Authors: Abiodun M. Adeola, Hannes Rautenbach, Gbenga J. Abiodun, Thabo E. Makgoale, Joel O. Botai, Omolola M. Adisa, Christina M. Botai


There was a surge in malaria morbidity as well as mortality in 2016/2017 malaria season in malaria-endemic regions of South Africa. Rainfall is a major climatic driver of malaria transmission and has potential use for predicting malaria. Annual and seasonal trends and cross-correlation analyses were performed on time series of monthly total rainfall (derived from interpolated weather station data) and monthly malaria cases in five districts of Limpopo Province for the period of 1998 to 2017. The time series analysis indicated that an average of 629.5mm of rainfall was received over the period of study. The rainfall has an annual variation of about 0.46%. Rainfall amount varies among the five districts, with the north-eastern part receiving more rainfall. Spearman’s correlation analysis indicated that total monthly rainfall with one to two months lagged effect is significant in malaria transmission in all the five districts. The strongest correlation is noticed in Mopani (r=0.54; p-value = < 0.001), Vhembe (r=0.53; p-value = < 0.001), Waterberg (r=0.40; p-value = < 0.001), Capricorn (r=0.37; p-value = < 0.001) and lowest in Sekhukhune (r=0.36; p-value = < 0.001). More particularly, malaria morbidity showed a strong relationship with an episode of rainfall above 5-year running means of rainfall of 400 mm.

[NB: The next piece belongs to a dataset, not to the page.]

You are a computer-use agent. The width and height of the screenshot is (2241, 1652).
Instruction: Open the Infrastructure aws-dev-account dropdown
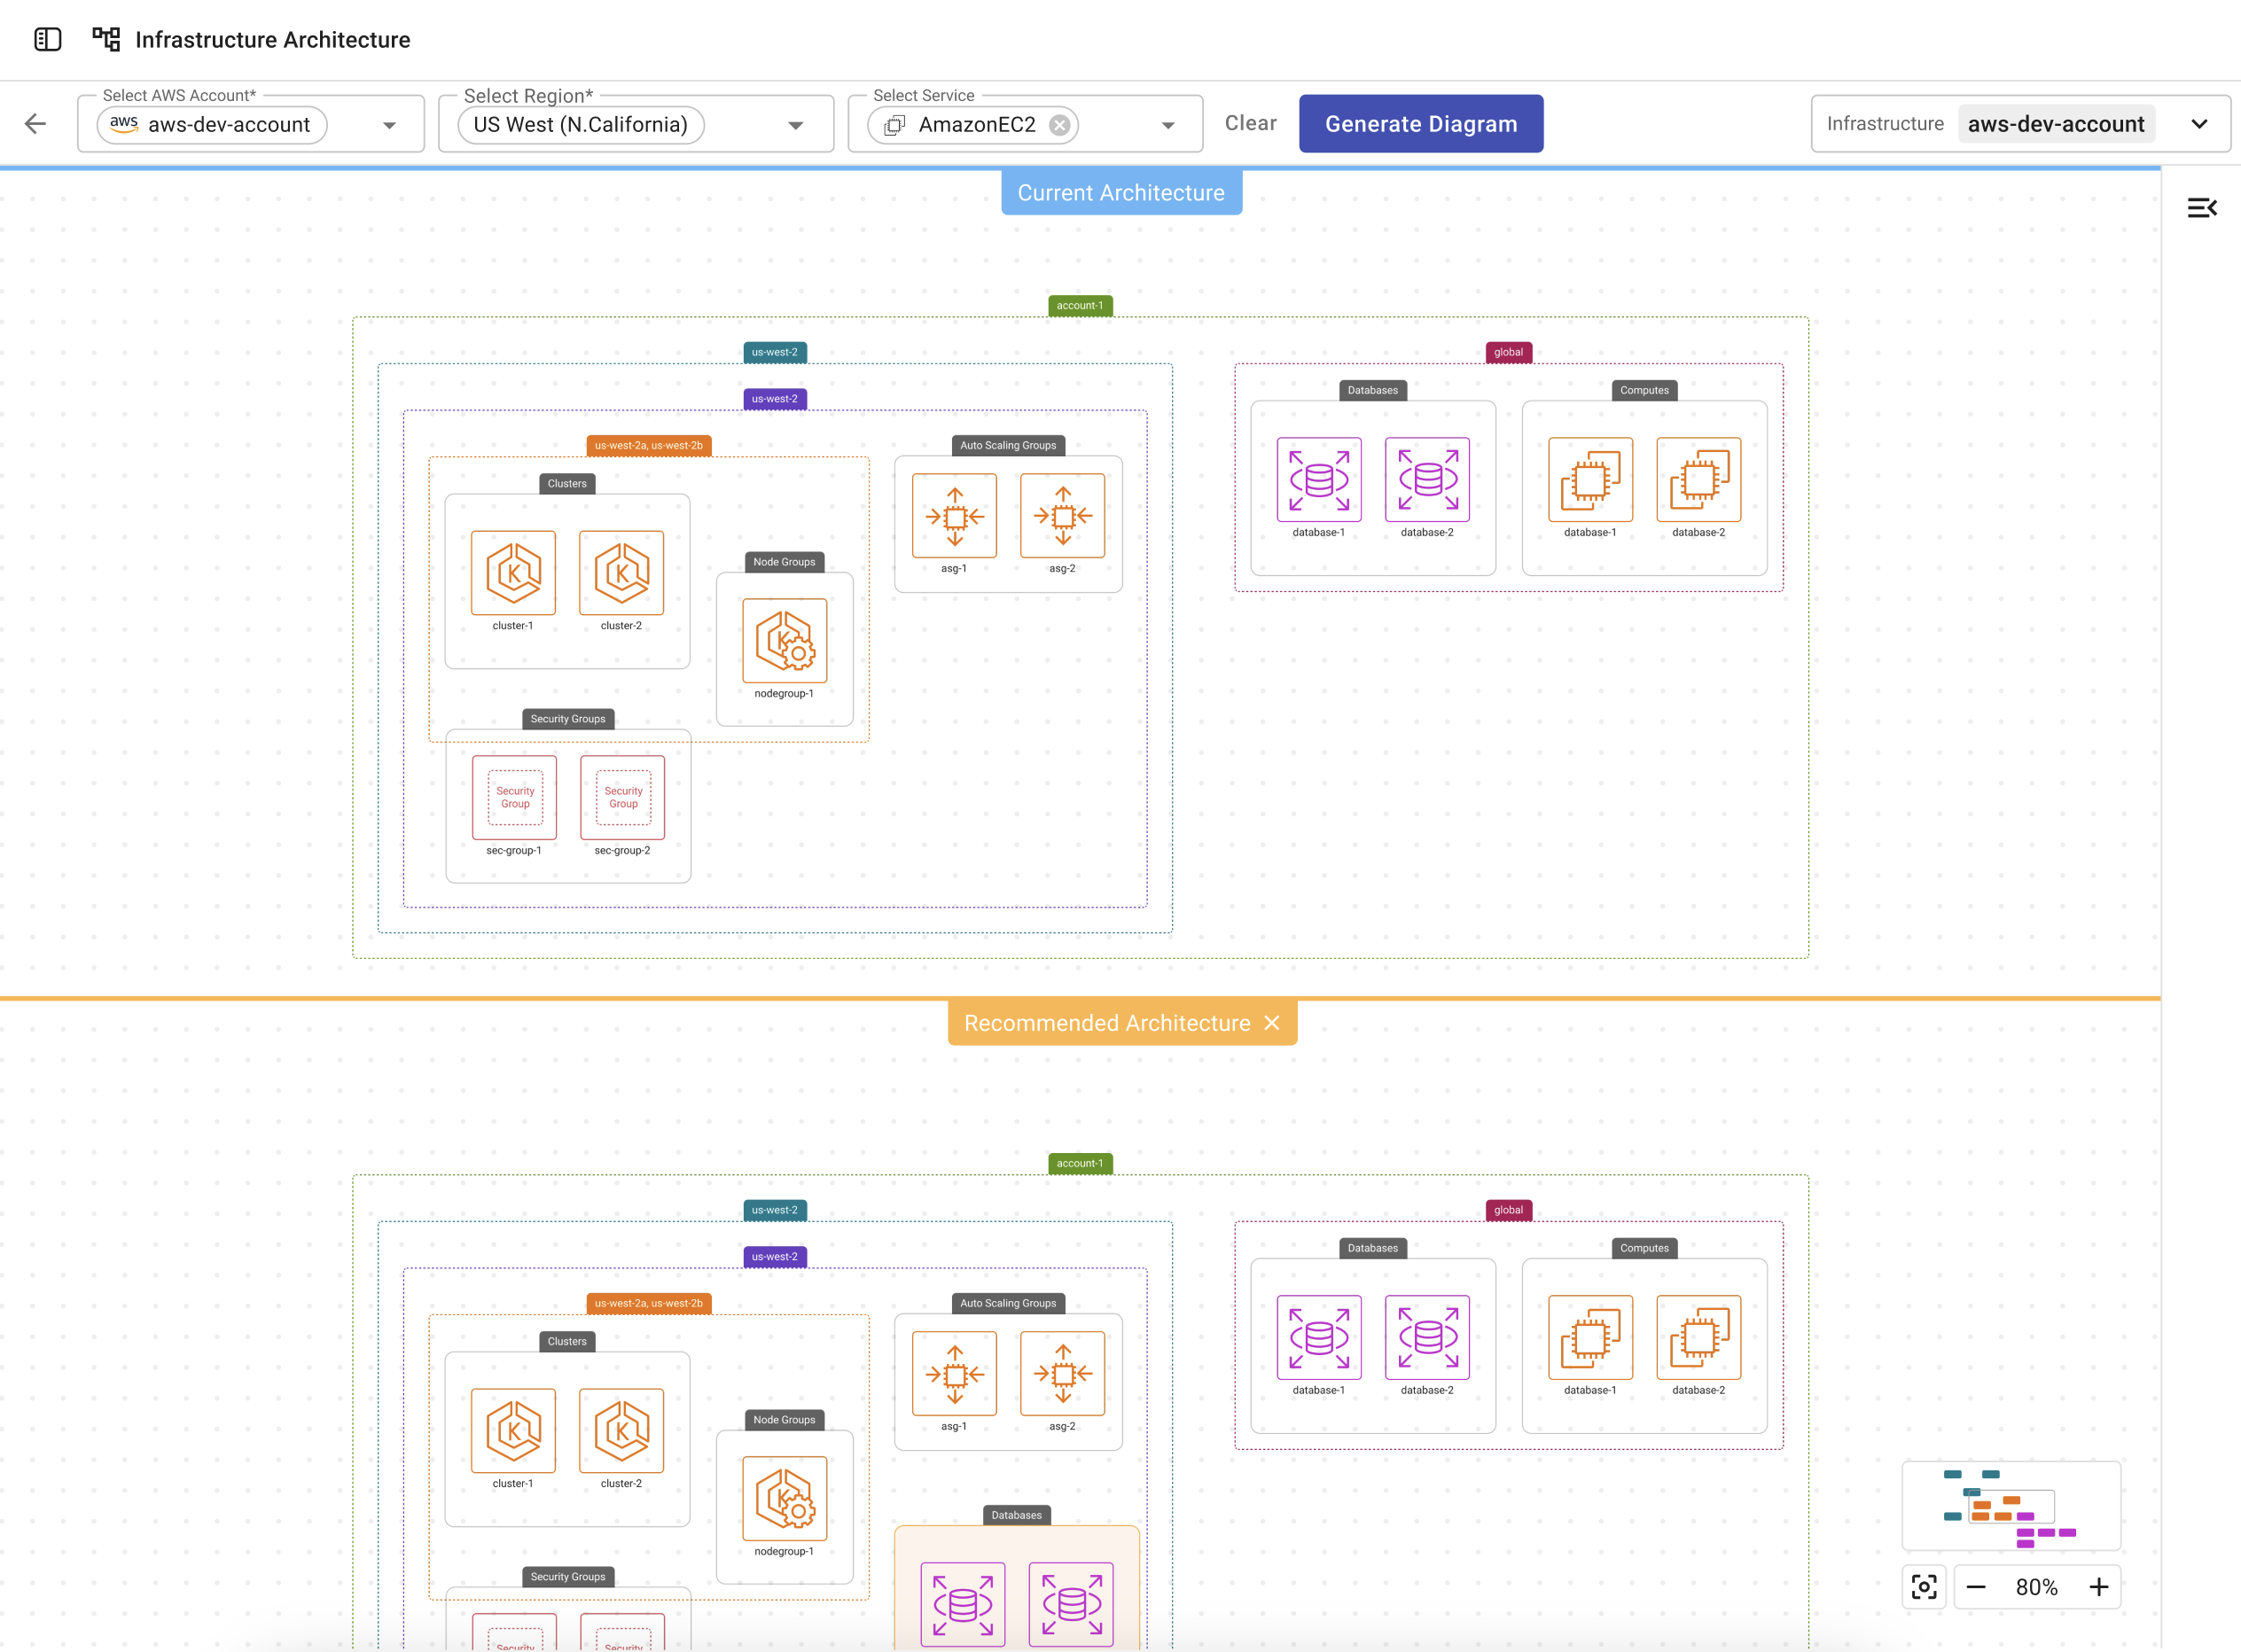pos(2199,124)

Both annual and seasonal analyses showed that the effect of rainfall on malaria varied across the districts and it is seasonally dependent. Adequate understanding of climatic variables dynamics annually and seasonally is imperative in seeking answers to malaria morbidity among other factors, particularly in the wake of the sudden spike of the disease in the province.